Many men are unaware that they have ED, and the condition can be overlooked or undiagnosed for years. For some men, lack of a prolonged erection is nothing to be concerned about. For others, they get an erection, but can’t keep a firm erection. In addition, men with ED often have other health concerns so they do not notice.  

If you have ED, your urologist can help you determine the cause of the problem and perhaps even hidden risks such as a urinary tract infection or issues involving penile nerves. If the problem is related to medical conditions, your urologist may refer you to a specialist for evaluation and treatment. 

The specialist may perform a physical, evaluate the situation with a testicular examination, and order blood tests or urine tests to assess the cause of the problem, such as low blood sugar. Your urologist can also help you with specific treatments.

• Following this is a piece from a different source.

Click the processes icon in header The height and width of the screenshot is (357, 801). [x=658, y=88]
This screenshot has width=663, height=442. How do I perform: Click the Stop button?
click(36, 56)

In addition to a complete medical history and physical exam, these specialists may order blood tests to evaluate the cause of ED. They may also perform other tests, such as a penile erection test, to assess the function of the nervous system and the muscles of the penis. A physical is the first step in the evaluation of ED. They may also ask if you frequently drink alcohol, as drinking is a common cause of erectile dysfunction. 

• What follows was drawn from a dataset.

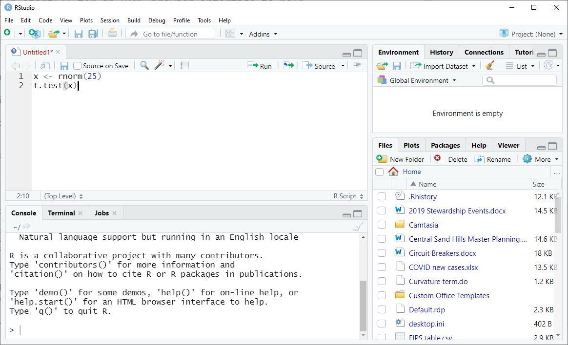568x345 pixels.
Task: Check the box next to .Rhistory
Action: [x=382, y=196]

A complete physical by your doctor should include the following:

  • Medical history The patient should be asked about his sexual function, medications, alcohol use, and smoking history.
  • Physical examination The patient should be examined for abnormalities in the groin, neck, and testicles.
  • Genital examination The patient should be examined for a swollen penis, discharge from the penis, and lesions or lesions in the genital area.
  • Testicle examination The patient should be examined for tenderness, swelling, and discharge from the testicles.

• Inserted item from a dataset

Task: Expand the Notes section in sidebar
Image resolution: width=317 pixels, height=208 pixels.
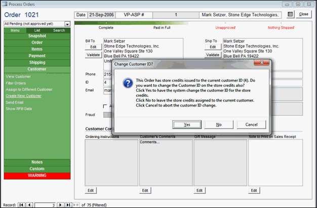Action: (37, 162)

Many men are unaware that they have ED, and the condition can be overlooked or undiagnosed for years. If you have ED, your urologist can help you determine the cause of the problem. Your urologist can also help you with specific treatments.

Erectile Dysfunction Treatment Options

There are several potential treatment options for erectile dysfunction; they range from simply taking a prescription medication to penile injections and other treatment options for related issues such as prostate surgery to treat ED.

There are a variety of standard treatment options for erectile dysfunction. These include:

Treatment with a vacuum erection device

A vacuum erection device (penis pump) is a mechanical device placed over the penis. It provides a partial vacuum, which results in an erection. The device can be used to treat mild to moderate ED. It is most often used in conjunction with a drug to help maintain the erection.

Treatment with a penile prosthesis

A penile prosthesis is a surgically implanted device that is used to treat severe ED. The device is surgically implanted into the penis. The device consists of a cylinder placed into the penis and a pump, which is placed under the skin in the scrotum. The pump is connected to the cylinder by a tube. The cylinder is filled with a gel that helps 

Treatment with intracavernosal injection

A penile injection can be used to treat mild to moderate ED. It is most often used in conjunction with a drug to help maintain the erection.

Treatment with a nerve stimulator

A nerve stimulator is a small electrical device that is surgically implanted into the penis. It can be used to treat severe ED. The device is connected to a wire that is placed into the penis. It stimulates the nerves that help the penis to become erect.

Treatment with a prosthesis

A prosthesis is a surgically implanted device used to treat severe ED. The device is surgically implanted into the penis. The device consists of a cylinder placed into the penis and a pump, which is placed under the skin in the scrotum. The pump is connected to the cylinder by a tube. The cylinder is filled with a gel that helps the penis to become erect.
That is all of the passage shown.